Industry news: a variety of different unsaturated monocarboxylic acids and different epoxy resins can be separated to obtain a variety of vinyl ester resins, and other unsaturated monomers and vinyl ester resins can also be used The phase separation of the hydroxyl groups on the molecule allows the resin to be modified in various ways, so there are more types. However, the basic type is a vinyl ester resin based on bisphenol A epoxy. This basic type resin can be used as a pure resin or can be diluted and cross-linked with a reactive monomer such as styrene.
Styrene is the most commonly used crosslinking monomer in the synthesis process of epoxy acrylic vinyl ester resin, and it is also a very important diluent for the resin itself. There are many other monomers with this function, and the main types include: divinyl benzene, vinyltoluene, chlorophenythylene, a-methylstyrene (a -methylphenythylene), isobutythylene, dicyclopentadiene acrylic acid ester, diallyl phthalate DAP, triallyl cyanurate cyanurate), acrylic acid ester, methyl acrylic acid ester.
Styrene has strong response, good performance, and low price.When using styrene in vinyl ester resin, the heat distortion temperature under different styrene dosages can be measured.The amount of monomer added when the highest temperature value is obtained is styrene. The most suitable dosage. The styrene content has an influence on the chemical resistance of the vinyl ester resin. When the styrene content is low, the resin has good chemical resistance, and other cross-linking agents have different effects on the performance of the vinyl ester resin. The vinyl ester resin diluted with vinyl toluene is mostly used for electrical insulation.It has low water absorption, high bending strength, and high electrical breakdown strength preservation rate after thermal aging.It is easy to form in metal die-processing, and Low volatility and higher flash point than styrene. Diluting vinyl ester resin with dicyclopentadiene ester has a longer shelf life than diluting with styrene, and it has good compatibility with vinyl ester resin. In order to obtain the corresponding viscosity value, more dicyclopentadiene acid esters are needed. Such a defect is that the resulting resin is more brittle, and the mechanical properties of the vinyl ester resin in different crosslinking agents are also different. When using styrene or chlorostyrene, vinyl toluene to stop crosslinking and curing, the tensile strength and elongation are higher, while using dicyclopentadiene acrylate and divinylbenzene to stop curing, the tensile strength and elongation are low, Brittleness is greater.

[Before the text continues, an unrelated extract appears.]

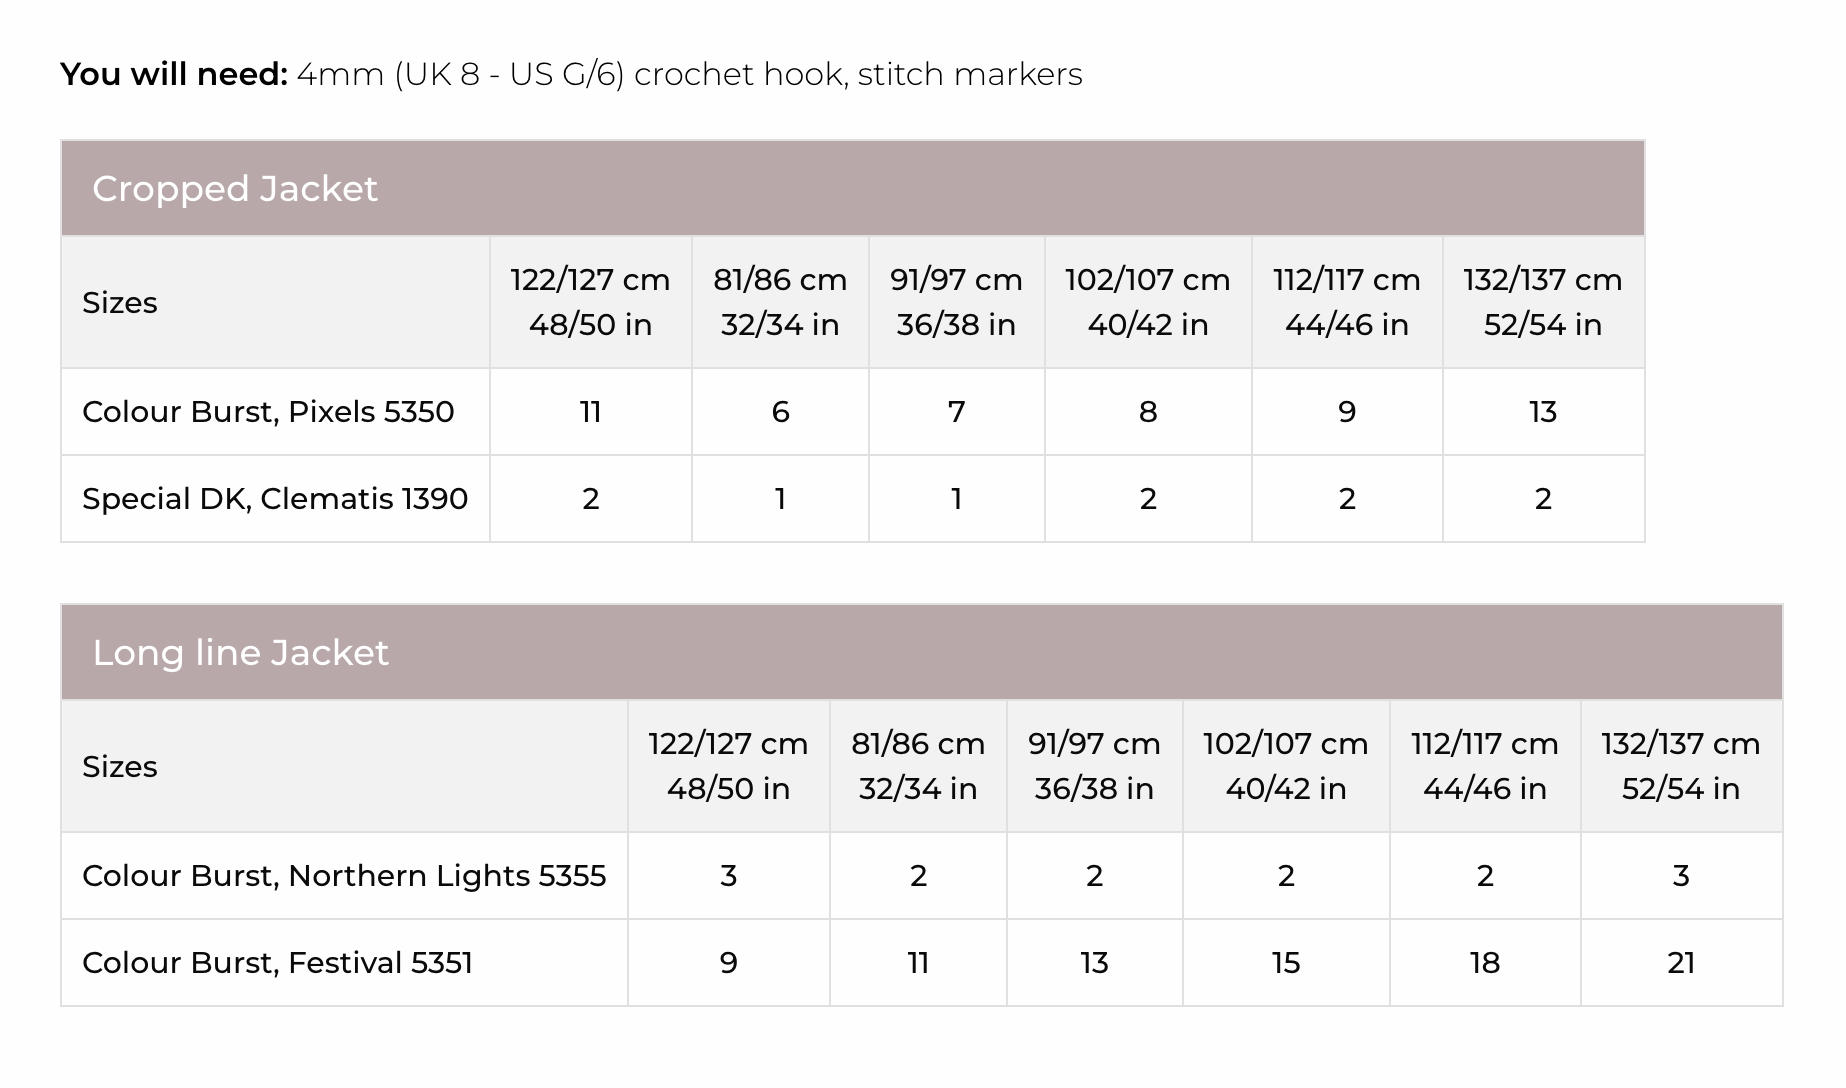Select the Pixels 5350 cell showing 7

The types and types of modifiers are also huge. The main purpose of the modifier application is to give new properties to the vinyl ester resin or to improve the construction process, usually using isocyanates, rubbers, polyurethanes, etc.The participation of these substances can effectively improve the epoxy acrylate vinyl ester resin The overall performance of the resin, but does not affect the main structure of the resin, in other words, the process of synthesizing epoxy acrylic vinyl ester resin is not related to the modifier. The main purpose of adding the modifier is to improve product application performance or to improve construction process performance. . According to experts, under normal circumstances, it is difficult for a polymer additive to have both toughening and shrinkage reduction effects. However, in the experiment, it was found that the modification of vinyl ester resin by nitrile rubber can have both toughening and shrinking duality, that is, it can play the role of toughening vinyl ester resin at low addition amount, and at high addition amount It can significantly reduce the shrinkage rate of resin curing. After engineering application, the following substances have been found to modify epoxy acrylic vinyl resin. The main types include: toluene diisocyanate (TDI), diphenylmethane diisocyanate (MDI), polymethylene polyphenyl polyisocyanate (PAPI), hexamethylene diisocyanate (HDI), isophorone diisocyanate (IPDI), trimethyl hexamethylene diisocyanate (TMDI), dicyclohexylmethane diisocyanate (HMDI), xylylene diisocyanate (XDI ), tetramethyl xylylene diisocyanate (TMXDI), methyl styrene isocyanate (TMI), hexahydrotoluene diisocyanate (HTDI), nitrile rubber, polyurethane.